Nothing but the lines from the one containing "Given: Click the 11K likes count" to the end of the data should be copied, exactly, and the pictures stay out.

··· ENTRIES PROVIDED

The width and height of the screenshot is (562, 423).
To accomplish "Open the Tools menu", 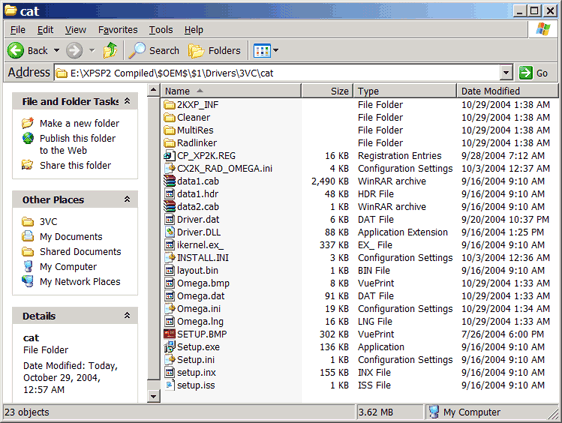I will pyautogui.click(x=161, y=30).
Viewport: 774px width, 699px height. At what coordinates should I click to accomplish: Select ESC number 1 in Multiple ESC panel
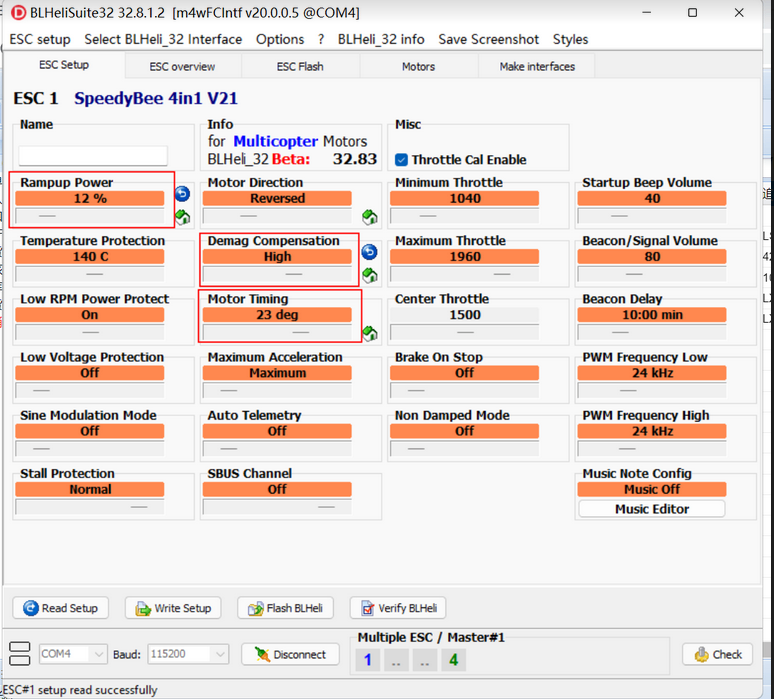coord(367,660)
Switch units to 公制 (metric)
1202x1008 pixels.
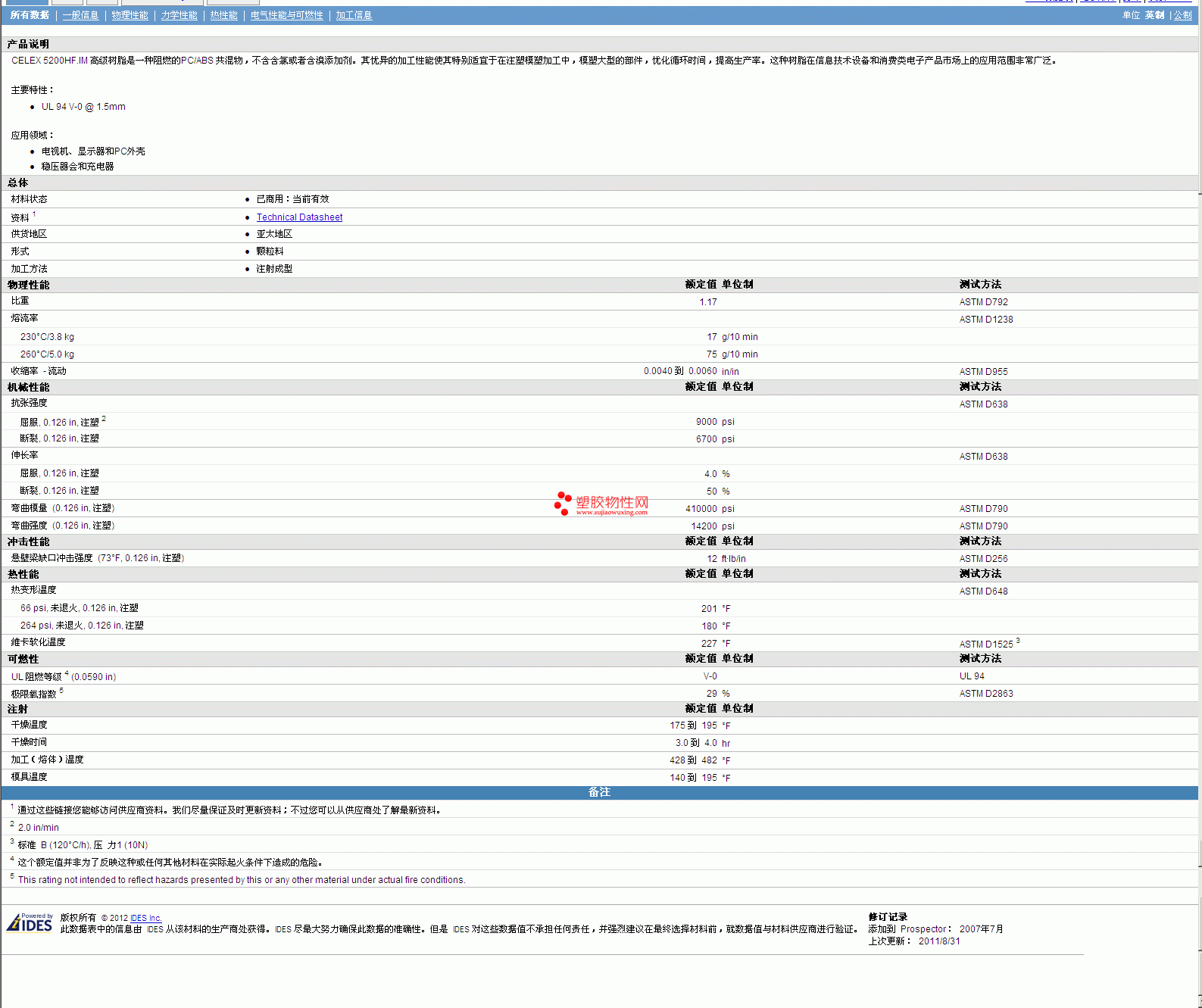pyautogui.click(x=1182, y=15)
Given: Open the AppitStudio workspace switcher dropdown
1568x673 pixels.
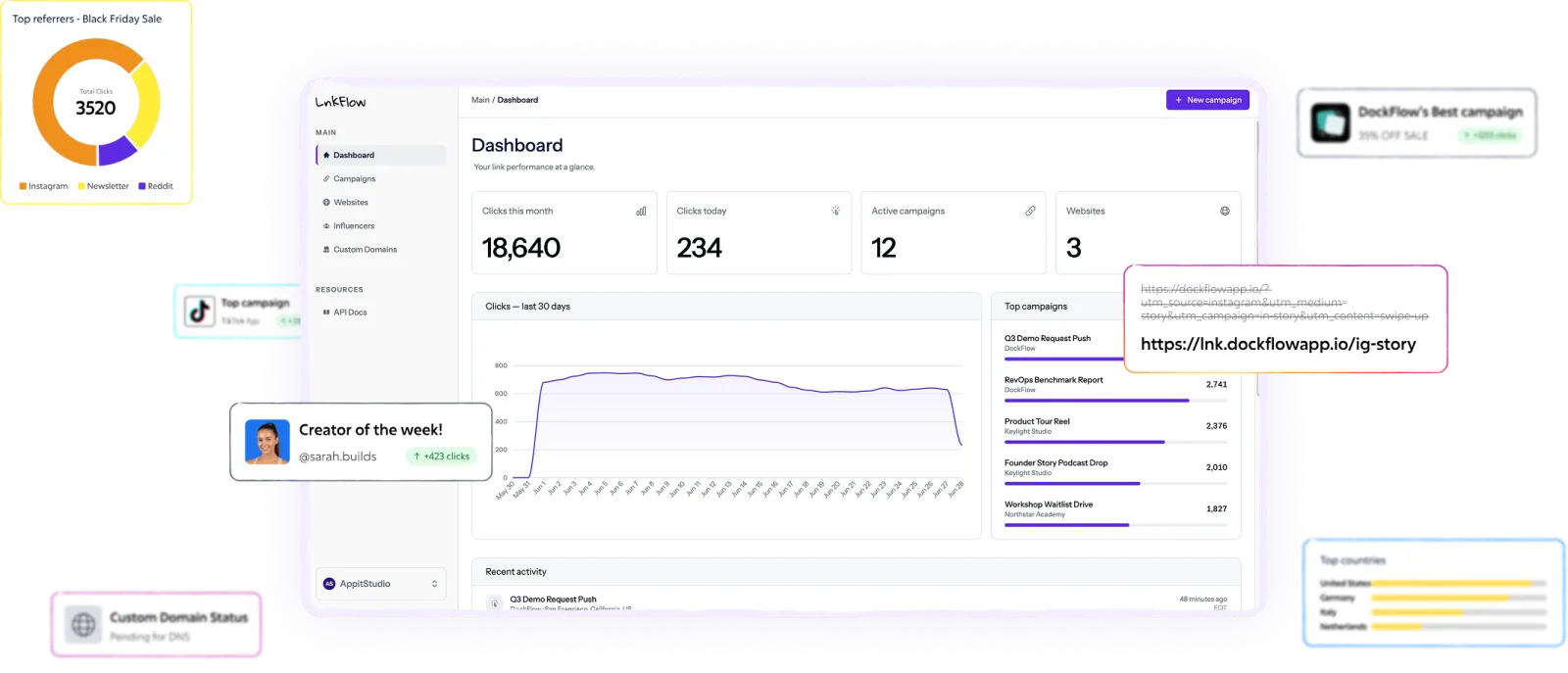Looking at the screenshot, I should coord(380,584).
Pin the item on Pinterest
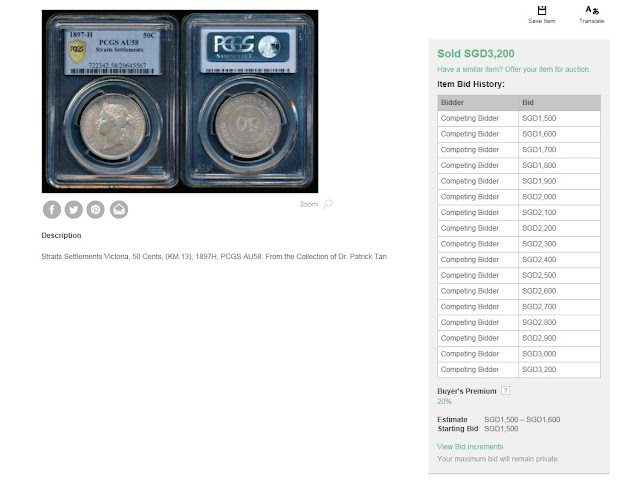Viewport: 640px width, 485px height. [x=96, y=210]
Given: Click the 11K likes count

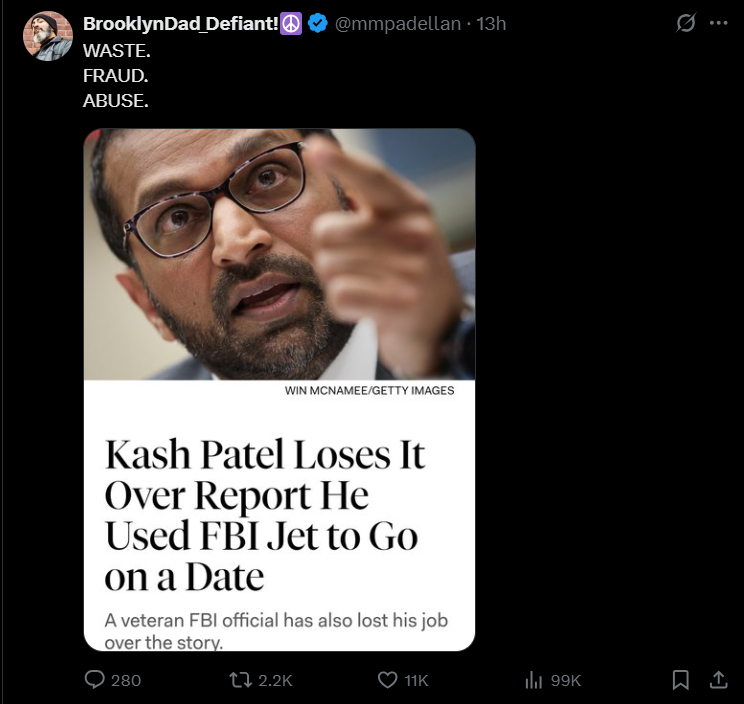Looking at the screenshot, I should click(416, 680).
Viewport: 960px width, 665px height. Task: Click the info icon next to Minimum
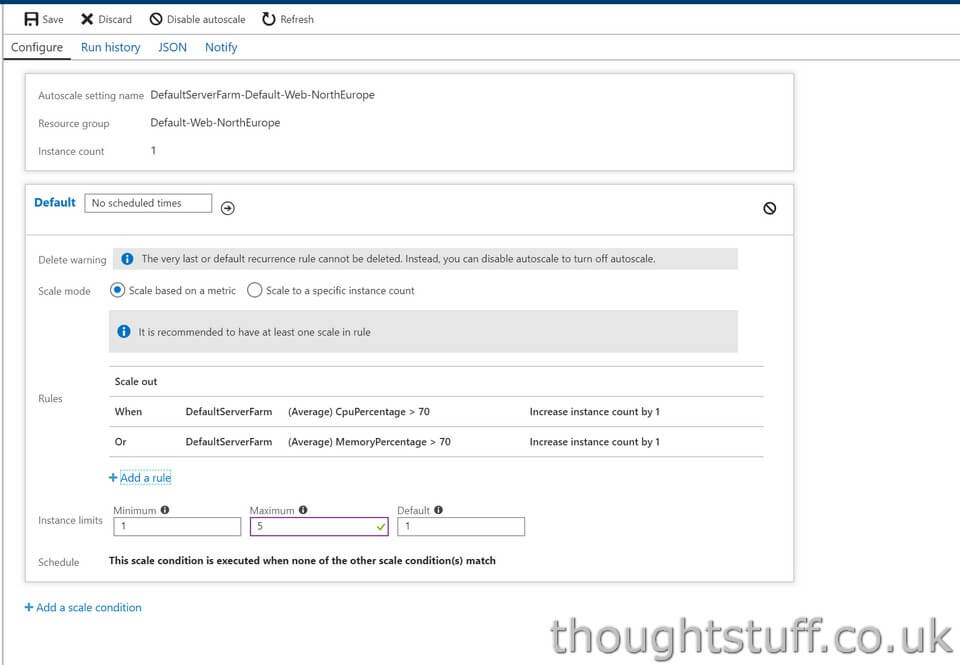[165, 509]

······

> _EXERCISE SOLUTION_
Given: Click the 11K likes count

Looking at the screenshot, I should click(416, 680).
Viewport: 960px width, 665px height. Task: Click the info icon next to Minimum
[165, 509]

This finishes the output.